__WORK REQUEST__
Nothing but the lines from the one containing "Given: Click the trophy" through the end of the data should be output, each reproduced exactly.
(INPUT FOR THIS TASK begins)
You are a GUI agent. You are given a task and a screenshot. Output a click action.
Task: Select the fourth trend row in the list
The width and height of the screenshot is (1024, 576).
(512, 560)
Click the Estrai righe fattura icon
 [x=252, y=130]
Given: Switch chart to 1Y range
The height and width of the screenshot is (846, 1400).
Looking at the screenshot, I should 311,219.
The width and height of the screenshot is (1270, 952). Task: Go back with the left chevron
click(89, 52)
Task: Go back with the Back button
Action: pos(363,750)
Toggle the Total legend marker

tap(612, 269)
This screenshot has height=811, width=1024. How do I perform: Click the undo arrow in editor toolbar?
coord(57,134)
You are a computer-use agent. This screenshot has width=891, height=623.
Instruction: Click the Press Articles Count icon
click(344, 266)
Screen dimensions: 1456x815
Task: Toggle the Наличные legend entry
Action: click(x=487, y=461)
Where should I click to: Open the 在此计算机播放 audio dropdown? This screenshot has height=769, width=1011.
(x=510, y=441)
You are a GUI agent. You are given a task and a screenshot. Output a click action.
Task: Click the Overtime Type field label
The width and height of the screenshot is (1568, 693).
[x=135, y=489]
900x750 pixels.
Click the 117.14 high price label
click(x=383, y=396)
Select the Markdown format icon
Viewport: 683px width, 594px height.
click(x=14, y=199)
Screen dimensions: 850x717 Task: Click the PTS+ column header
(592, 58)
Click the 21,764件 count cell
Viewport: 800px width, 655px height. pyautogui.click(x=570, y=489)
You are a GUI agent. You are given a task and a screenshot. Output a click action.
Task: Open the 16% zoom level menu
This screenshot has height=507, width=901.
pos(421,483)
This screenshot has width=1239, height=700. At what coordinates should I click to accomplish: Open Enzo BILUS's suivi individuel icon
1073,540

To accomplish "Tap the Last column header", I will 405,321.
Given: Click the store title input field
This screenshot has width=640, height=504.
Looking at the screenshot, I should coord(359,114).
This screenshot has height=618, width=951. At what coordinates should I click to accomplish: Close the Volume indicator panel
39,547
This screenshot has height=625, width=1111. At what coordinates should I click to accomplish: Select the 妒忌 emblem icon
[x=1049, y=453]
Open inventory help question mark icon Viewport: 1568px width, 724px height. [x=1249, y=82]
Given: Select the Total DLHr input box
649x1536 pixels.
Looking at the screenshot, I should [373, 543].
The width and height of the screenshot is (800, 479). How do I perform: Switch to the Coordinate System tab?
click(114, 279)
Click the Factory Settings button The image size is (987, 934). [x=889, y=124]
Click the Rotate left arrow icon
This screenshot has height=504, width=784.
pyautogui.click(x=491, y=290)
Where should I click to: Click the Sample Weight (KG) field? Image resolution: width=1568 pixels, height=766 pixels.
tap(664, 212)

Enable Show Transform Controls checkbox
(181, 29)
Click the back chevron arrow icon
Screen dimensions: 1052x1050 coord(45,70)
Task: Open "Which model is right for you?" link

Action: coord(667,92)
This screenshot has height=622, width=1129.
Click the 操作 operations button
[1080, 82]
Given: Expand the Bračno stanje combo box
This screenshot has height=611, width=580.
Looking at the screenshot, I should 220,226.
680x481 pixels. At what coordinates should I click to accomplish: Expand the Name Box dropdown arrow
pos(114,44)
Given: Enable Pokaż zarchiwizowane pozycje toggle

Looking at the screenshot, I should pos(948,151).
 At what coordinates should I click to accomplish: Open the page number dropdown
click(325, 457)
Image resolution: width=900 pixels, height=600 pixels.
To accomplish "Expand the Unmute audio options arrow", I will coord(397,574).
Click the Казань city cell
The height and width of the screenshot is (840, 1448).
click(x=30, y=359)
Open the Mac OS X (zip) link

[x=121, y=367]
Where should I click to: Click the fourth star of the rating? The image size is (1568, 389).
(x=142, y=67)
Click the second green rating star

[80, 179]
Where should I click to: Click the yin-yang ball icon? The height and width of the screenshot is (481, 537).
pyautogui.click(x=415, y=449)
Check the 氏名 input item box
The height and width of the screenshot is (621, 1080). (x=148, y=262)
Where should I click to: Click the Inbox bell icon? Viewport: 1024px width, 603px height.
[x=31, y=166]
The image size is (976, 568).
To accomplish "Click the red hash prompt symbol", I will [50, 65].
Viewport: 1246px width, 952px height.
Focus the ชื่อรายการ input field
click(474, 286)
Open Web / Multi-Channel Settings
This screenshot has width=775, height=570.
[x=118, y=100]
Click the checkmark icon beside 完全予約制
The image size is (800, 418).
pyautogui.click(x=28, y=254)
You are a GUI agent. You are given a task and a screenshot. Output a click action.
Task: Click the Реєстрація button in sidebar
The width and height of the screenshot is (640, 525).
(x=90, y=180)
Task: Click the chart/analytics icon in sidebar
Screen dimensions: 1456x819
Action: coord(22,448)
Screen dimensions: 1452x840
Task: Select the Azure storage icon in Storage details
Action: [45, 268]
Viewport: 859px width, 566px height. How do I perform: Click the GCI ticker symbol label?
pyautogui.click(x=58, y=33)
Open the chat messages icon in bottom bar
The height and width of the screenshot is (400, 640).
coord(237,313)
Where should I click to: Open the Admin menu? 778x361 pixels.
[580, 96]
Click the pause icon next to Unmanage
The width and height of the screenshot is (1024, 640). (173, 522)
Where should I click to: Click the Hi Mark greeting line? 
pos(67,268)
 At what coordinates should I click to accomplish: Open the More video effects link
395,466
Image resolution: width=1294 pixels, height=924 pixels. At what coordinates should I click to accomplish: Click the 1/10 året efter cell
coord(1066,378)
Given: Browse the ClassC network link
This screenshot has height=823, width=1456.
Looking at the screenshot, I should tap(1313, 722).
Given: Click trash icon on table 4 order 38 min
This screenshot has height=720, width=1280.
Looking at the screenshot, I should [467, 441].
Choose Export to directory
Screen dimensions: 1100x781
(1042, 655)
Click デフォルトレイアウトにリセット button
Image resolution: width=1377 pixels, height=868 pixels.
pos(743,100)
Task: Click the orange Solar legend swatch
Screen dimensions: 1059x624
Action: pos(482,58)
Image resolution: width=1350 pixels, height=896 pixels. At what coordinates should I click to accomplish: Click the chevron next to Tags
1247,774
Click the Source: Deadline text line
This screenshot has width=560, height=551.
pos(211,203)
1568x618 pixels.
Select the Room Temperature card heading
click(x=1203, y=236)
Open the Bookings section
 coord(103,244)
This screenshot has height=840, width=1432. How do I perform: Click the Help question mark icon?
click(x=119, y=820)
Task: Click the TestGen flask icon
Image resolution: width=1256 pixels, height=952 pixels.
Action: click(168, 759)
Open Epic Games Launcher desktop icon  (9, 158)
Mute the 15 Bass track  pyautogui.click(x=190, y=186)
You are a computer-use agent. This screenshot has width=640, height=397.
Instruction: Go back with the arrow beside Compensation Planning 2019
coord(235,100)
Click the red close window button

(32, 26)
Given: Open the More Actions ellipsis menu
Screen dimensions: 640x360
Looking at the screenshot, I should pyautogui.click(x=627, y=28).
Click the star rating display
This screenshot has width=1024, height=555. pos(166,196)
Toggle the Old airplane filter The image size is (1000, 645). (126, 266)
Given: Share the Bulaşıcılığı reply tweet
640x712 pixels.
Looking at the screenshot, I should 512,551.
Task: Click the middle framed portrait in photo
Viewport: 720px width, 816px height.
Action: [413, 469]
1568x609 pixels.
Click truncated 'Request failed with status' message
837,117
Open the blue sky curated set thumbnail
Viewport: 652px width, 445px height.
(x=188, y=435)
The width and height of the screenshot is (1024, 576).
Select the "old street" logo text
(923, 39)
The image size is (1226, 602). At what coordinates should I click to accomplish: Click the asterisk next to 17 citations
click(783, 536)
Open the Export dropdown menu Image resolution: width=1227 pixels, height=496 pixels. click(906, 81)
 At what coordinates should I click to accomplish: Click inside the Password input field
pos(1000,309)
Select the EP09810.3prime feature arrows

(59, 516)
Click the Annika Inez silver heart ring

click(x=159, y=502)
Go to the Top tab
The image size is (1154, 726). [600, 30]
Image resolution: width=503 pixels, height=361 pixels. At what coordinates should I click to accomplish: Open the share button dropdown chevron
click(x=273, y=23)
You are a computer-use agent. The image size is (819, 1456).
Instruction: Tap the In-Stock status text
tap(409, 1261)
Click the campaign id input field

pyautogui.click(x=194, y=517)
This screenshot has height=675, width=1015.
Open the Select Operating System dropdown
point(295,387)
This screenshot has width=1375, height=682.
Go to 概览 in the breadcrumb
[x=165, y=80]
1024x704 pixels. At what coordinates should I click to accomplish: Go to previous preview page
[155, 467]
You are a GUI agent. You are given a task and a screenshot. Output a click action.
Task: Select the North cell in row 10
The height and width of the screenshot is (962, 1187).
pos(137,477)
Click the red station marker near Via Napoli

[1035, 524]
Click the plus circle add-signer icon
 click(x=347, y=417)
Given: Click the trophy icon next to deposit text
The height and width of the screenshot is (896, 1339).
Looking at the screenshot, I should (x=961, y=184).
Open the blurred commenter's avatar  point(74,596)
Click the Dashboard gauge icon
(INPUT FOR THIS TASK ends)
__ANSWER SECTION__
Given: Click the trophy icon next to deposit text
The height and width of the screenshot is (896, 1339).
Looking at the screenshot, I should (x=961, y=184).
Open the blurred commenter's avatar  point(74,596)
Click the Dashboard gauge icon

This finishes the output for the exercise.